Reseña histórica del Tiro Deportivo
 
   
 
El comienzo de la práctica de Tiro en nuestro país como actividad deportiva se atribuye a la desarrollada por los primeros colonos inmigrantes suizos. La primera sociedad creada con esa finalidad fue la Sociedad Internacional Suiza de Villa San José, provincia de Entre Ríos, el 19 de marzo del año 1859. Esta sociedad existe actualmente con el nombre de Tiro Federal Argentino de San José.

A poco de esta fundación se suceden otras, también a iniciativa de inmigrantes suizos y entusiastas argentinos que poco tardaron en imitarlos en sus aficiones: La provincia de Santa Fe fue receptora de distintas instituciones que siguieron a aquella primera. San Carlos Sur, en 1860, Esperanza, en 1866 y San Jerónimo Norte, en 1872. Ese mismo año se crea el Tiro Suizo de Buenos Aires y en 1886 nace la primera institución fundada por argentinos, el Tiro Federal Argentino de Mendoza. En 1889 se crean dos entidades suizas más en la provincia de Santa Fe, el Tiro Suizo de Rosario y de Felicia.

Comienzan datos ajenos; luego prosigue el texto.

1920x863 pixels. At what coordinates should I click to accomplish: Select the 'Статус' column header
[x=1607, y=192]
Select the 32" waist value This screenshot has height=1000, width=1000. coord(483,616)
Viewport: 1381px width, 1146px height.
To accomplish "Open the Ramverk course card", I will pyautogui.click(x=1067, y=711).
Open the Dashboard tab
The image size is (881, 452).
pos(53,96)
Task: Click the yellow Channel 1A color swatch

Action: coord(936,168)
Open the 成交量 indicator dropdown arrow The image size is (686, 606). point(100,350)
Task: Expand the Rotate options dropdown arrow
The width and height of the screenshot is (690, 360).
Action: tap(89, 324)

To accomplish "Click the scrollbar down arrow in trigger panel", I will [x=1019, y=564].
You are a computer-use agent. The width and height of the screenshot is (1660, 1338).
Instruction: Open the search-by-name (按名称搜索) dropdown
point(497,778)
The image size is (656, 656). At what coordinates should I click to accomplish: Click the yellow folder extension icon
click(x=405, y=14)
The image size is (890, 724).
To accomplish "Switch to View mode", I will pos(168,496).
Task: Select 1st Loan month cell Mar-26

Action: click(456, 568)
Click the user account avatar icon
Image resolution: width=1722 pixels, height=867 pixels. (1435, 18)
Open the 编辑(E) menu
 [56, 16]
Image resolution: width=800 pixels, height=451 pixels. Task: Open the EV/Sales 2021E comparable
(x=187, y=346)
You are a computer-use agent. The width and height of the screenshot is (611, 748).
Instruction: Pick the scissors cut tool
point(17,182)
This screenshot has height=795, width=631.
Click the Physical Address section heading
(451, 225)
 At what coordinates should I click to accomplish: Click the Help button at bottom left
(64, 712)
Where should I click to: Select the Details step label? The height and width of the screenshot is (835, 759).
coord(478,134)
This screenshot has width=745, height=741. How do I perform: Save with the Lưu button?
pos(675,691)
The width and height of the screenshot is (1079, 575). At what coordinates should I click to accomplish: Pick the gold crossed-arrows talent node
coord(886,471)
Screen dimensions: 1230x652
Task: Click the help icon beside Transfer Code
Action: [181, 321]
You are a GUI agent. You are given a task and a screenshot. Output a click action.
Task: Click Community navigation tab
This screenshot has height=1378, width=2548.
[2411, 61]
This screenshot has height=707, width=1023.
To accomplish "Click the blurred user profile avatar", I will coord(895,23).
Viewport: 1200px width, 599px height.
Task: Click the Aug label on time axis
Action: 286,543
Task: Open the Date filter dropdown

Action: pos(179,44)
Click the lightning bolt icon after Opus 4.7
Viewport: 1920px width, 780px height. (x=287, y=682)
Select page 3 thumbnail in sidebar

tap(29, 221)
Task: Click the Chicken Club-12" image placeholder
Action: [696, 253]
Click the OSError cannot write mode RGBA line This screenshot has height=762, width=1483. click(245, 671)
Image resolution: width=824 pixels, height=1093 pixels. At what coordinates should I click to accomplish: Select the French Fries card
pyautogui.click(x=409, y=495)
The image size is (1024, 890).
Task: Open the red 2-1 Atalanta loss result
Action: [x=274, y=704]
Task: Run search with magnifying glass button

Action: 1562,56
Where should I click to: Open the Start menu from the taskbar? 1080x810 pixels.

En la última década del siglo XIX, la tensión existente por cuestiones limítrofes, hace que se consideren a estas instituciones como de interés para la defensa nacional, de allí que las autoridades auspicien la creación de nuevas sociedades que habrían de tener como actividad prioritaria el tiro con fusil militar y a las que habrían de concurrir a realizar sus prácticas los ciudadanos que componían las reservas de nuestras Fuerzas Armadas.

En 1891 se crea el Tiro Federal Argentino en Buenos Aires, surgido entre socios del Tiro Suizo de Buenos Aires, con la intención de crear filiales en el interior del país, idea esta que no tiene resultado en la práctica ya que al fundarse las nuevas instituciones lo hacen con carácter independiente, no obstante adoptar el nombre de Tiro Federal Argentino antepuesto al de su localidad. También del Tiro Suizo de Buenos Aires surge otra institución: La Sociedad Italiana de Tiro a Segno, que tiene el mérito de convocar a todos los residentes italianos a ejercitarse para la defensa de su patria adoptiva.

En la década de 1890 se crean numerosas instituciones: 1891 Tiro Federal Argentino de Buenos Aires, 1894 Tiro Suizo de Tucumán, 1895: T.F. de Mercedes (Bs.As.), Tiro de Monte Caseros, Soc. Italiana de Tiro a Segno, T.F.A. de La Plata, T.F.A. de San Luis, T.F.A. de Rafaela, T.F.A. de Luján, T.F.A. de Santa Fe. En 1896: T.F.A. de Villaguay, T.F.A. de Concepción del Uruguay, T.F.A. de San Nicolás, T.F.A. de San Francisco. En 1897: T.F.A. de Bahía Blanca y T.F.A. de Campana. En 1898: T.F.A. de Paraná, T.F.A. de Catamarca, T.F.A. de San Pedro, T.F. de Concordia, T.F. de Pigüé, T.F. de Rosario del Tala, T.F.A. de Colón, T.F.A. de San Fernando, T.F.A. de Rosario, Tiro Gral. Belgrano, (Ojo de Agua), S.T. y G. De San Gerónimo Sur, T.F.A. de Belén, T.F.A. de Las Toscas, T.F.A. de Azul y Polígono de Tiro Gral. Alvear (Rojas).

El Ejército Argentino presta un fundamental apoyo a la creación de estas sociedades, aportándoles armamento y munición gratuita y facilitando además asesoramiento, materiales y fondos para la infraestructura de los polígonos.

Con la finalidad de fomentar, asesorar y asistir a esas sociedades civiles, a la vez de efectuar un control sobre el correcto uso de los materiales provistos, es creada la Dirección General de Tiro en 1905 y que habría de cumplir esas funciones durante más de setenta años.

Una prueba de esa contribución es el polígono actual del Tiro Federal Argentino de Buenos Aires, construido con fondos del Estado, con capacidad para la realización de eventos de tiro de nivel nacional e internacional y donado a esa institución civil.

Es así como se produce una gran difusión del tiro en todo el territorio de la República siendo la cantidad de sociedades en actividad de 8 en 1890, 84 en 1910 y 132 en 1930.

Como veremos más adelante las instituciones de tiro continuaron creciendo en todo el país participando en campeonatos que reunían a todos los tiradores que las representaban en distintas ciudades, cada año, donde se centralizaban las competencias nacionales.